Yale University School of Nursing is collaborating with local high schools to create an interactive internet program, called Health-e-Teen, to focus on how healthy eating and physical activity can prevent obesity and type 2 diabetes.
Read similar story on Health-e-Teen in the Yale Daily News.
YSN Dean and Professor Margaret Grey, DrPH, RN, FAAN, and Associate Professor, Robin Whittemore, PhD, APRN, received nearly $1 million in funding from the National Institutes of Health for the research study "Reducing Obesity and Diabetes in High Risk Youth." The two-year study will compare the effectiveness of two interactive web-based educational programs aimed at reducing obesity among teens at risk for type 2 diabetes.
“This grant has allowed us to build on some previous work in the schools to reduce the risk of diabetes with a more traditional program,” Dean Grey commented. “In this study, the programs are innovative and reflect the needs of today’s youth, and we are working with each faculty to assure that the programs are a fit with school activities.”
“Health-e-Teen has great potential to engage teens in learning about the importance of healthy eating and physical activity,” Dr. Whittemore stated.

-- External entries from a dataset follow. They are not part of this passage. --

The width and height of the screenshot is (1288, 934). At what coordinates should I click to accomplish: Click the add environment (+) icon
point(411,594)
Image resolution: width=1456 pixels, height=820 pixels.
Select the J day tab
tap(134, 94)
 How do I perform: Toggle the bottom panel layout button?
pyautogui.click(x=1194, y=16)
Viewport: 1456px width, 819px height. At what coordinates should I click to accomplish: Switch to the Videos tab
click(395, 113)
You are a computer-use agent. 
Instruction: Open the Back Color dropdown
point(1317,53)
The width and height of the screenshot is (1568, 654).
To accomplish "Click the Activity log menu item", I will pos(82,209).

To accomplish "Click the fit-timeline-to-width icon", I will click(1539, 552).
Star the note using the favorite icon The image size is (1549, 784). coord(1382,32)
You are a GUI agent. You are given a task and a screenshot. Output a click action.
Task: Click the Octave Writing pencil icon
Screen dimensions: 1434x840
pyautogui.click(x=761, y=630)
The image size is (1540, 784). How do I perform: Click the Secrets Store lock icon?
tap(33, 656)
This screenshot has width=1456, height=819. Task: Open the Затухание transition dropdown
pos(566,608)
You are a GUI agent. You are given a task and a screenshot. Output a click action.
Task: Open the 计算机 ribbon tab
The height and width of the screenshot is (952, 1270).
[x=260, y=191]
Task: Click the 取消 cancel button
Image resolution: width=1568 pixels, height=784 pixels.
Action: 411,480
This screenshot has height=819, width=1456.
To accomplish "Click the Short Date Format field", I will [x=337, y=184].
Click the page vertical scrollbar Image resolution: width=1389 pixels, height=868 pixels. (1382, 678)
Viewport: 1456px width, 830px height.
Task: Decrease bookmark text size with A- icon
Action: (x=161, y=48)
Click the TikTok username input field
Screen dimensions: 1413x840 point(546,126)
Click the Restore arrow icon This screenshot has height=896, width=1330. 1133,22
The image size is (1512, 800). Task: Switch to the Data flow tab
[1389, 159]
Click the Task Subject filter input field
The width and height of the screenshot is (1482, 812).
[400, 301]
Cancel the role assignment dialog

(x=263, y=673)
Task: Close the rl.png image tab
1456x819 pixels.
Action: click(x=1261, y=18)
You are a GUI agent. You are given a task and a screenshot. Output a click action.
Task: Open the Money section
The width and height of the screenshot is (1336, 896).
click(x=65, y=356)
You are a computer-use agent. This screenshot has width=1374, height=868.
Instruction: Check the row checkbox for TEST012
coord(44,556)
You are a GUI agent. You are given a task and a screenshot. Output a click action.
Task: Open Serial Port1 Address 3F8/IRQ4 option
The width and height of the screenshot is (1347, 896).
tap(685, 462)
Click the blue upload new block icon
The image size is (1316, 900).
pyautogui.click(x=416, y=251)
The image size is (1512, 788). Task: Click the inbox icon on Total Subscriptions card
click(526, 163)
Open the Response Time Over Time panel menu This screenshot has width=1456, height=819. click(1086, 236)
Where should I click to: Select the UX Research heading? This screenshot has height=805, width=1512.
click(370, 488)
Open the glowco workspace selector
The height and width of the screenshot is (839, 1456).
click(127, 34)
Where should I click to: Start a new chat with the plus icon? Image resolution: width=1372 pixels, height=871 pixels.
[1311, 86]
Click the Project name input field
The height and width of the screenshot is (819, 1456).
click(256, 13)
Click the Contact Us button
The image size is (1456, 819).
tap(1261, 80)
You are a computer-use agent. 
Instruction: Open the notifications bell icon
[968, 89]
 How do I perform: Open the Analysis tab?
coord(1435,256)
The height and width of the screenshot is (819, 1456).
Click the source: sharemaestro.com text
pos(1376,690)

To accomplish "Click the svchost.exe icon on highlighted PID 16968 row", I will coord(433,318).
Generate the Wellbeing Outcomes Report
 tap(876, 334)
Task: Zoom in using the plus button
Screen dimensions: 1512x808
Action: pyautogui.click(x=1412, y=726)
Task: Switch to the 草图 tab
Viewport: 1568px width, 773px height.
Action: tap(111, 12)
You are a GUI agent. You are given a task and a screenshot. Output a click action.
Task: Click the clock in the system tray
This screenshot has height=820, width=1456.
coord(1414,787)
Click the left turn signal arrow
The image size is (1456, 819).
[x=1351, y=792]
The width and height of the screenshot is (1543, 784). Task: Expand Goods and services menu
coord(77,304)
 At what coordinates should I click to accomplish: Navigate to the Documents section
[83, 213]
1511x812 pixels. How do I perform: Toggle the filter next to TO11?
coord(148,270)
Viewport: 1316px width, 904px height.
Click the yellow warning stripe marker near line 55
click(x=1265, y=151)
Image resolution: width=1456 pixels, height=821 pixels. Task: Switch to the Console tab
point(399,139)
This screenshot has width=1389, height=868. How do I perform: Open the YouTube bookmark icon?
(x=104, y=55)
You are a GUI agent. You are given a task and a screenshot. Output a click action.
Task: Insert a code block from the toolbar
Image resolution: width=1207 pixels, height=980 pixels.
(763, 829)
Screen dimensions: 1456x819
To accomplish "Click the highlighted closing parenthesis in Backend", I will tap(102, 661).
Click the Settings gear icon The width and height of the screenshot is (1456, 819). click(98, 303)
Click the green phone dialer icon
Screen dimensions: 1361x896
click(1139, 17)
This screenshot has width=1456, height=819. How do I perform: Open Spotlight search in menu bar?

Career High School, West Haven High School, and New Haven Academy are all participating in the interactive program, and 10th grade students have been asked to join from each school. The program uses a reality television format, including a cast of teens who creatively present content and challenges of eating healthy and staying fit. There will be eight interactive healthy eating and physical activity lessons and four interactive lessons on coping skills for teenagers. As a part of each lesson, students will watch videos, hear commentary by the cast, and partake in self-assessment and non-graded quizzes.
The goal of the study, which has started recruiting and is set to start-up in the classrooms in early November, is to compare the educational program to similar teaching that includes a coping skills program. The two studies will be measured by the improvement in health outcomes such as Body Mass Index (BMI), nutrition, physical activity, and sedentary behavior.